Brown et. al. admit that, even after optimizations, their algorithm is slow and resort to approximations. (I realize that computers have gotten much faster since but still their algorithm is cubic in the size of the vocabulary.)

Word clustering based on BWT

We will cluster two words together if they appear independently given certain contexts (albeit with different probabilities). We first perform a BW transform on the input string of words (considering each word as a symbol, unlike in the example above) and measure whether the two words appear independently in an i.i.d. fragment.

Instead of actually trying to chop the BWT string into i.i.d. fragments before analysis, we adopt a proxy metric. We check if the number of times the two words are next to each other in the BWT string is large compared to what we would expect from their frequencies. We compute this as probability ratio with appropriate smoothing.
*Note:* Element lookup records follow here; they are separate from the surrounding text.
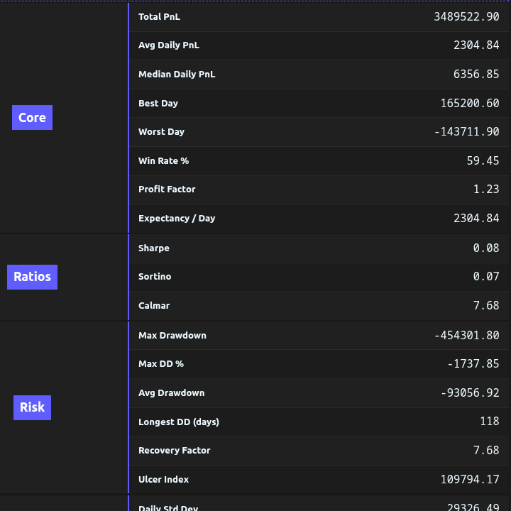
Task: Click the Avg Daily PnL value 2304.84
Action: coord(476,45)
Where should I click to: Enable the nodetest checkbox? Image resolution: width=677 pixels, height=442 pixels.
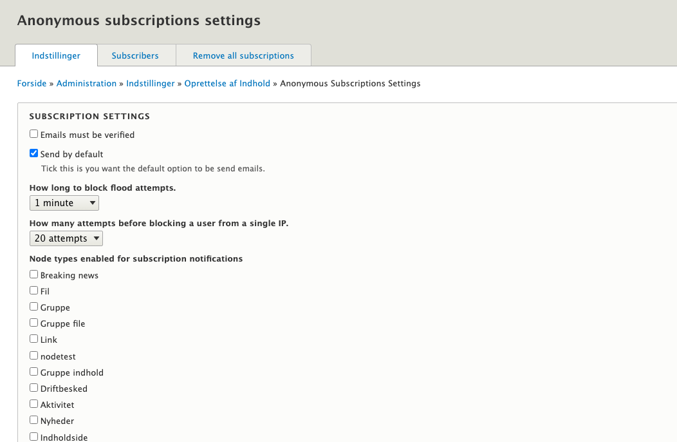click(34, 356)
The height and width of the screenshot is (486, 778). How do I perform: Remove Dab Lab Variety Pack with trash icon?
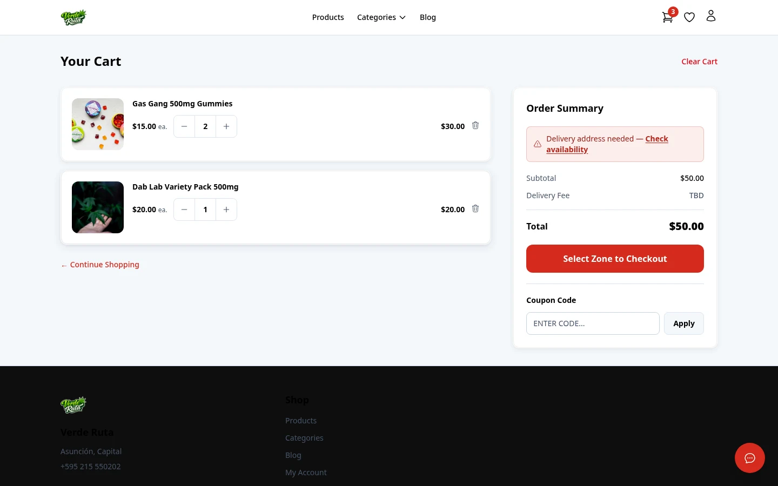(475, 208)
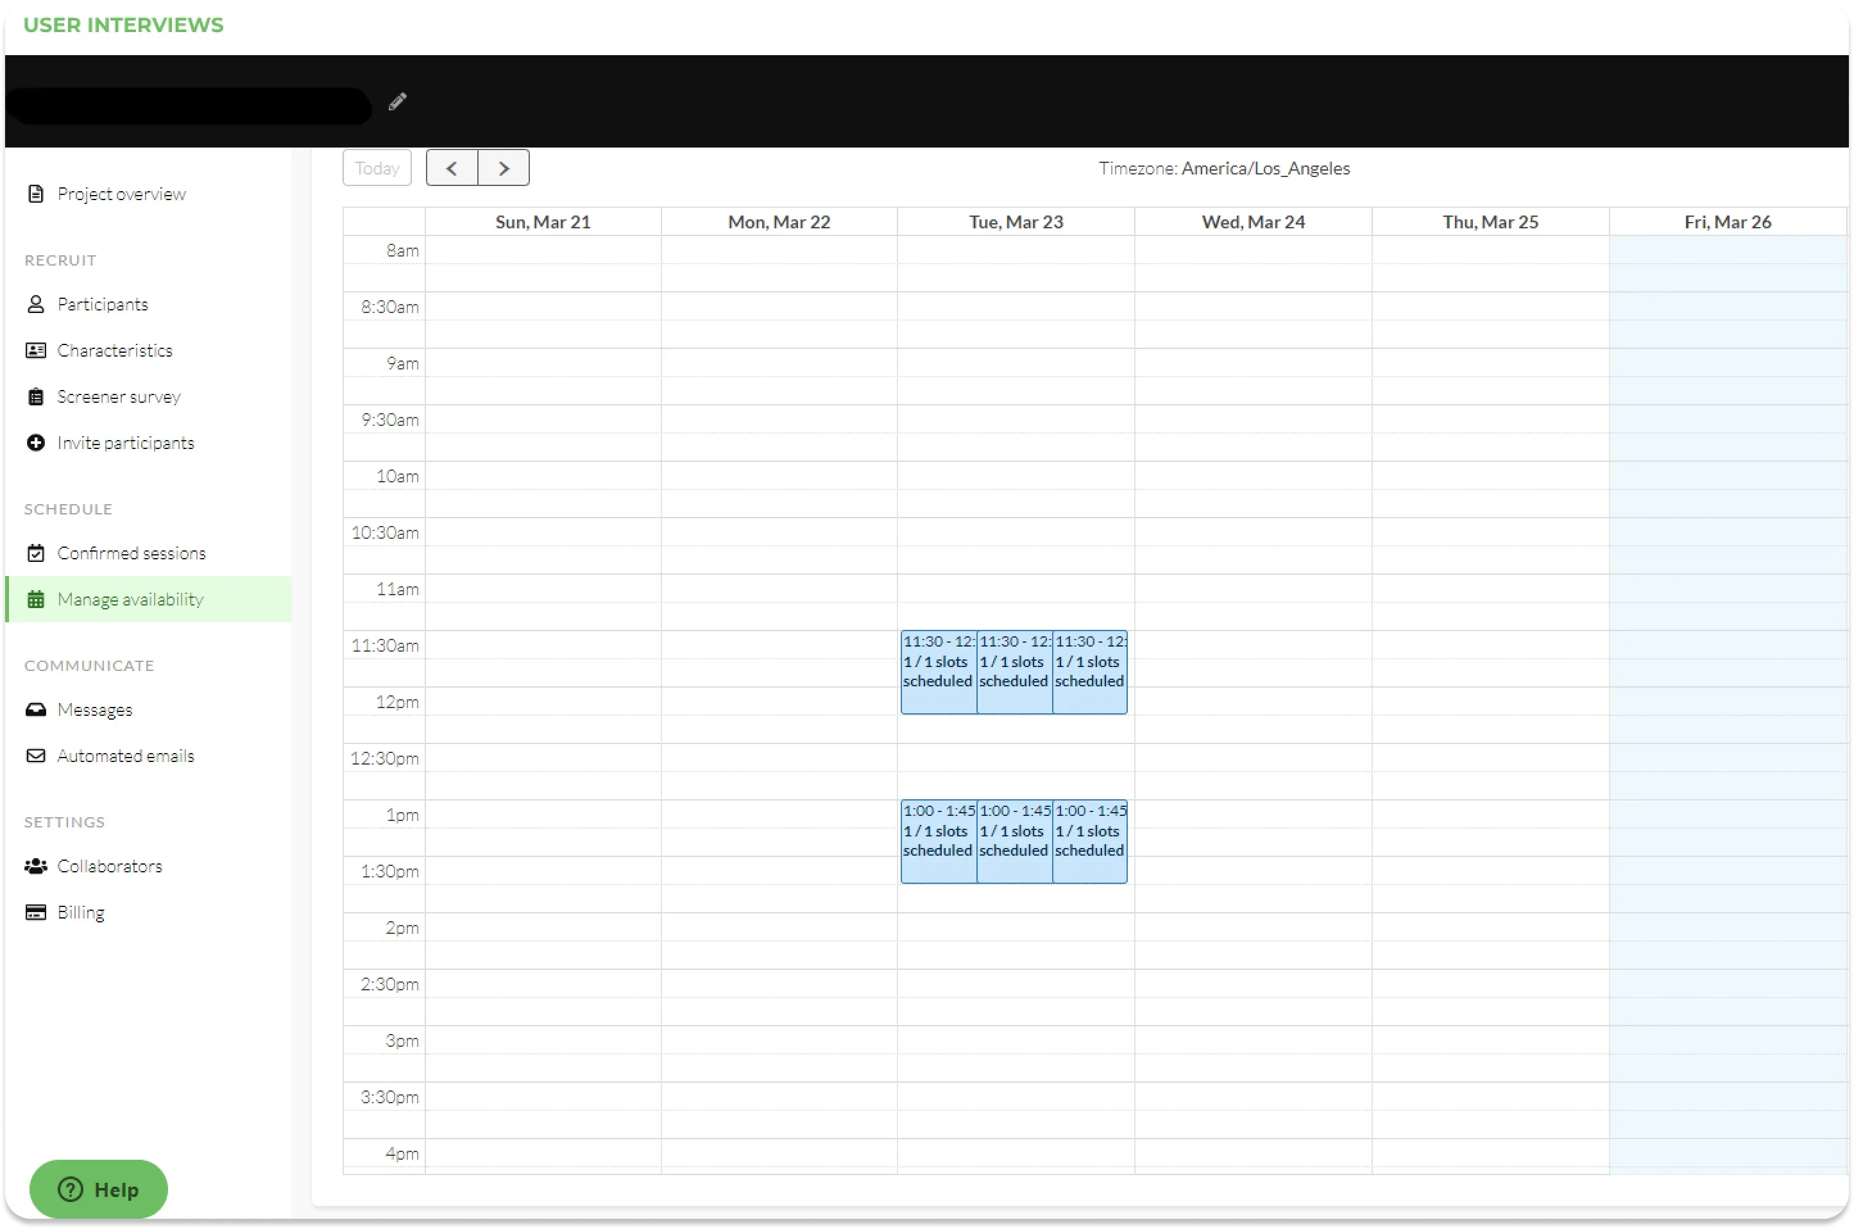The image size is (1854, 1229).
Task: Open Project overview in the sidebar
Action: pos(121,194)
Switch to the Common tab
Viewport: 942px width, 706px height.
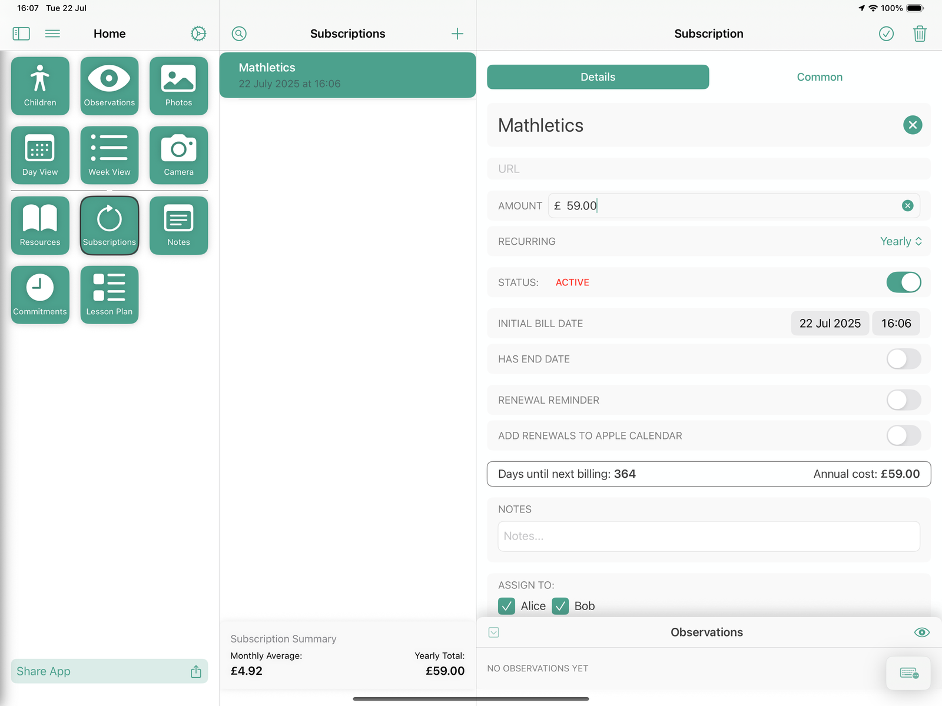[820, 76]
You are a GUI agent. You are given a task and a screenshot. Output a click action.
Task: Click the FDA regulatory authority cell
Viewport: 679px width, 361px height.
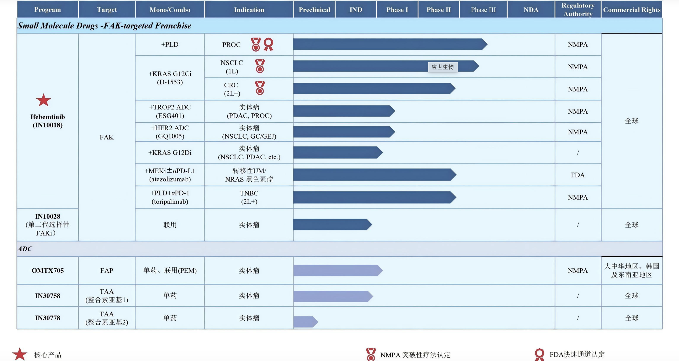coord(578,175)
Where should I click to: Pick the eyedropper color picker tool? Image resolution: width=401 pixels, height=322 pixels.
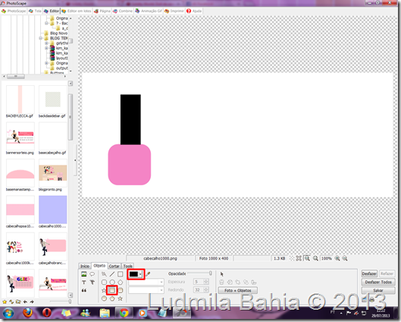[148, 274]
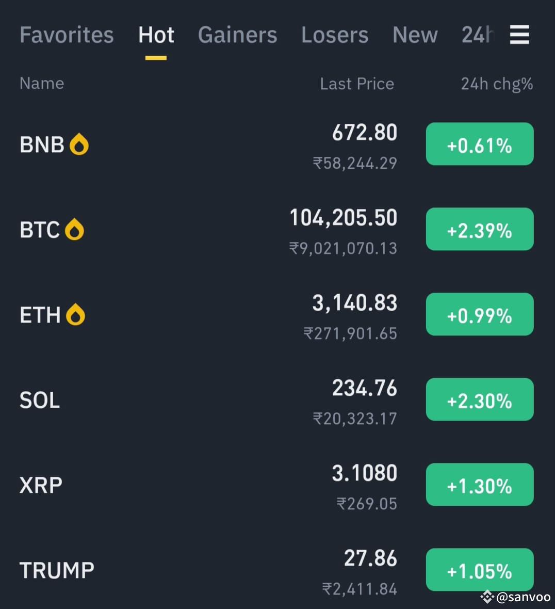Open the SOL coin row
This screenshot has height=609, width=555.
coord(278,399)
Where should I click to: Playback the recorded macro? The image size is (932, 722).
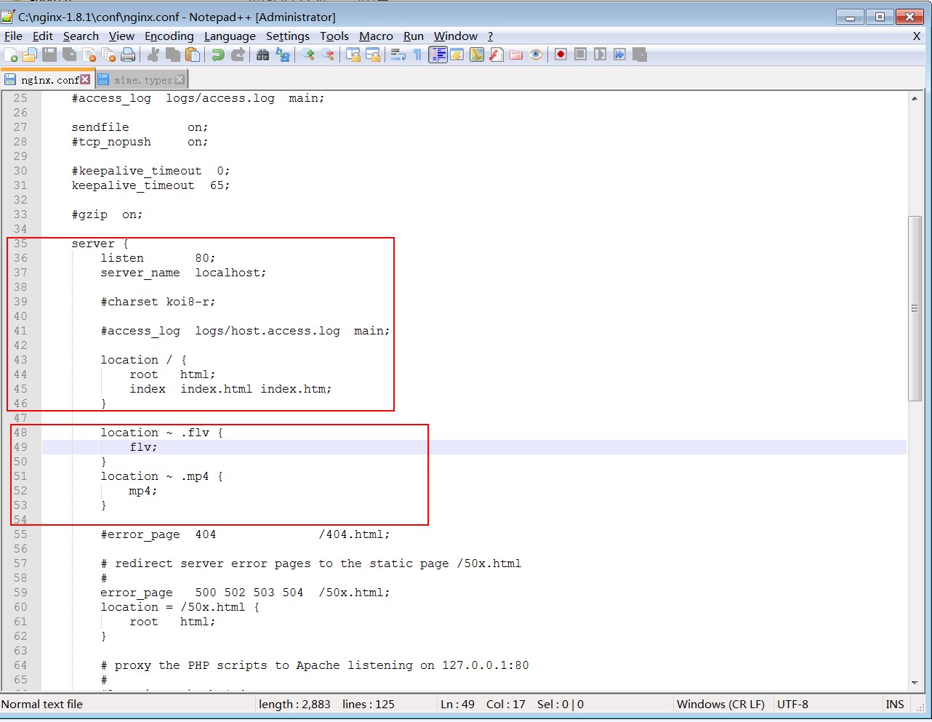[x=601, y=55]
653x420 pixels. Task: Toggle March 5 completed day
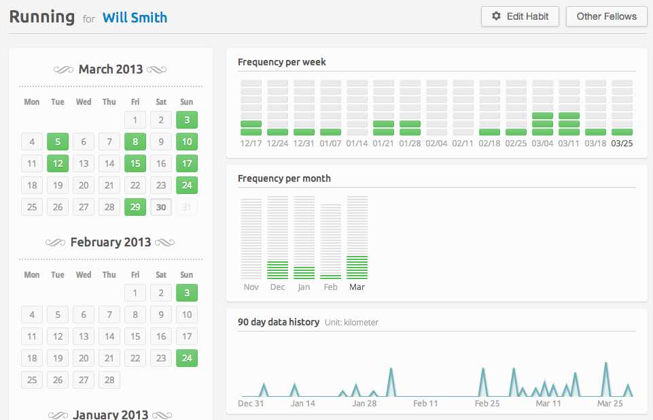58,142
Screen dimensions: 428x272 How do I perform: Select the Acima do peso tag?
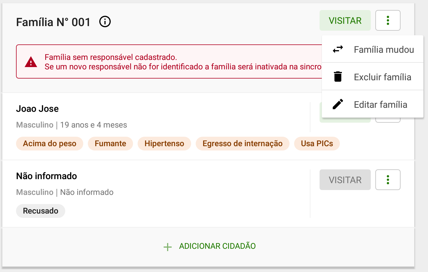click(49, 144)
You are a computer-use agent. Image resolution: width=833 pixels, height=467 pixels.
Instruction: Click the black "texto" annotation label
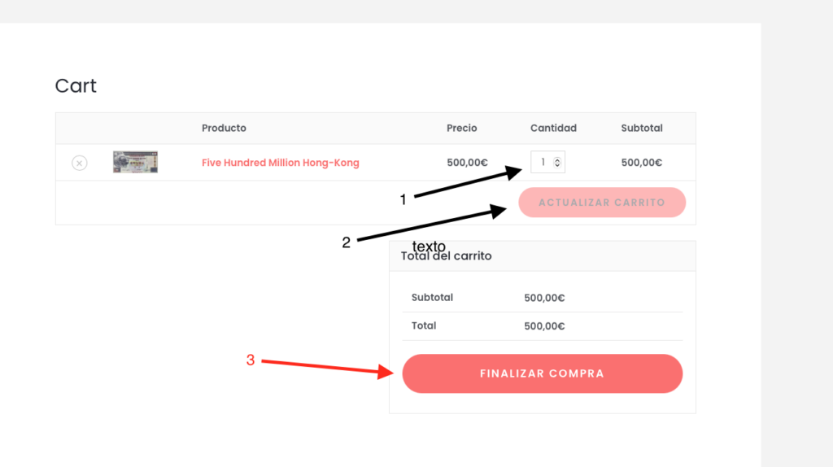pyautogui.click(x=429, y=246)
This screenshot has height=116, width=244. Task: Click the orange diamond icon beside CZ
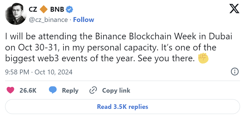(x=44, y=9)
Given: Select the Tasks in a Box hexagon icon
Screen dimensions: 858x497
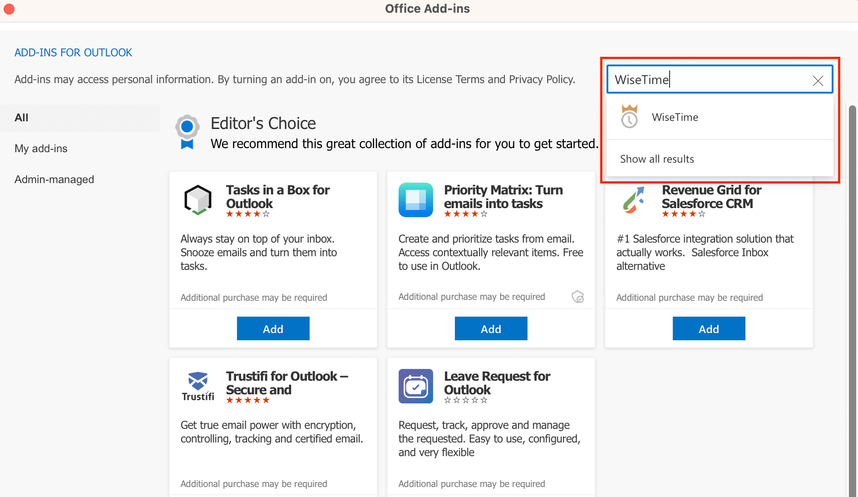Looking at the screenshot, I should (x=197, y=200).
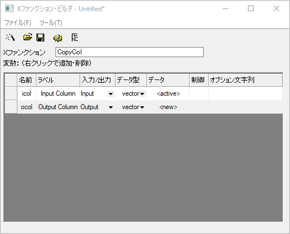The width and height of the screenshot is (290, 234).
Task: Click the New X-Function wizard wand icon
Action: pos(10,38)
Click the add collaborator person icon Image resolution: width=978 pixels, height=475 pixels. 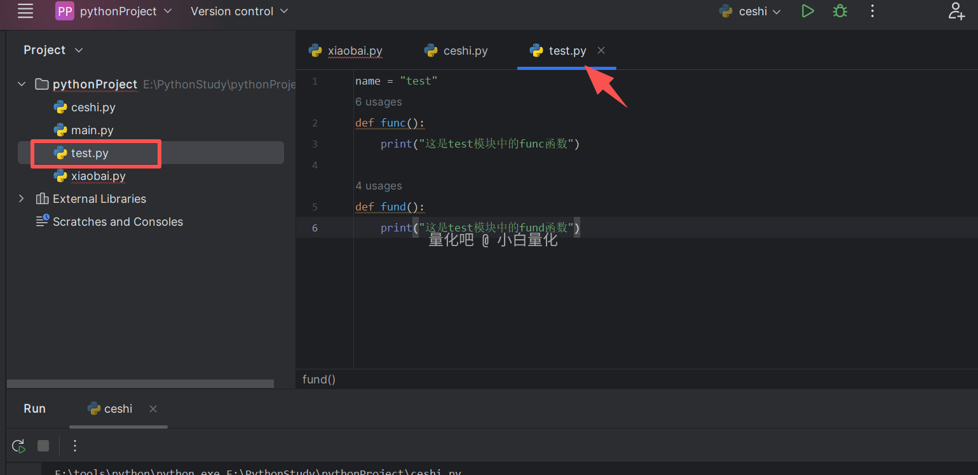[956, 11]
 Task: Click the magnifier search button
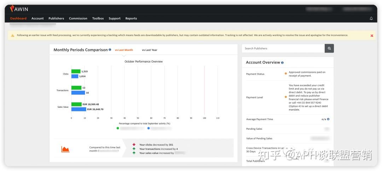pos(329,48)
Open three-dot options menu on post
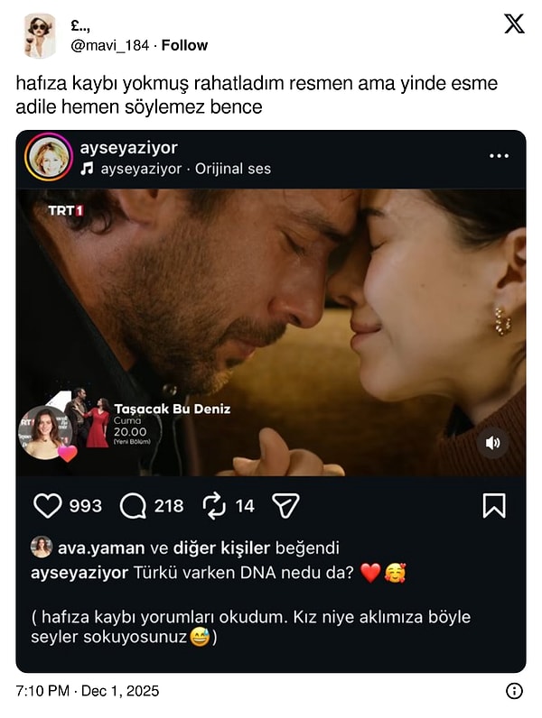This screenshot has width=542, height=718. (499, 156)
Another neat consequence of doing the clustering by BWT is that we only need to consider pairs of words that do appear next to each other in the BWT string. Therefore the selection of candidates for clustering is linear in the length of the string and not quadratic in the size of the vocabulary.

Some results

I ran this algorithm on about a month’s worth of New York Times and Wall Street Journal news data and these are the pairs of words with the highest scores.

january february 0.177721578886
january march 0.143172972502
march february 0.142398170589
englandgeoneng jerseyusanj 0.141412321852
news becdnews 0.135642386152
finala final 0.131901568726
finala finalb 0.122728309966
finala finalc 0.113085215849
cafd cea 0.107549686029
february april 0.100734422316
january april 0.0993752546848
has have 0.0967101802923
march april 0.0929933503714
did does 0.0854452561942
will would 0.0827179598199

january february 0.177721578886

january march 0.143172972502

march february 0.142398170589

englandgeoneng jerseyusanj 0.141412321852

news becdnews 0.135642386152

finala final 0.131901568726

finala finalb 0.122728309966

finala finalc 0.113085215849

cafd cea 0.107549686029

february april 0.100734422316

january april 0.0993752546848

has have 0.0967101802923

march april 0.0929933503714

did does 0.0854452561942

will would 0.0827179598199

I constructed a graph by joining all word pairs that have a score above a threshold and ran a greedy maximal clique algorithm. These are some of the resulting word clusters.

older young younger

announced today yesterday said reported

month today week yesterday

days month months decade year weeks years

com org www

writing write wrote

directed edited produced

should will probably could would may might can

worries worried concerns

work worked working works

wearing wear wore

win lost losing

man people men

against like to about that by for on in with from of at

under by on with into over from of

baton moulin khmer

daughter husband sister father wife mother son

red green blue black

ice sour whipped

time days months year years day

eastern coast southeastern

bergen orange nassau westchester

east ivory west

goes gone go going went

known seen well

travel review leisure weekly editorial

cultural financial foreign editorial national metropolitan

thursdays wednesdays fridays sundays tuesdays

thursday today monday sunday yesterday wednesday saturday friday tuesday

Discussion

1. For the above results, I only did the clustering based on right contexts. We can easily extend the word-pair score to take into account left contexts as well by concatenating the BWT of the reversed string to the BWT of the original string, and calculating the scores on this double length transformed string.

2. The word clustering algorithm of Brown et. al. proceeds by iteratively merging the best pair of words and replacing the two words in the alphabet (and the string) by a merged word. We can imagine doing something similar with our approach, except, because BWT uses the order on the alphabet, we need to decide where to insert the merged word.

3. One thing that I should have done but didn’t for the above results is to order the alphabet (of words) lexicographically. Instead I assign positive integers to the words based on their first appearance in the string, which is the order BWT uses to sort. Fixing this should improve the results.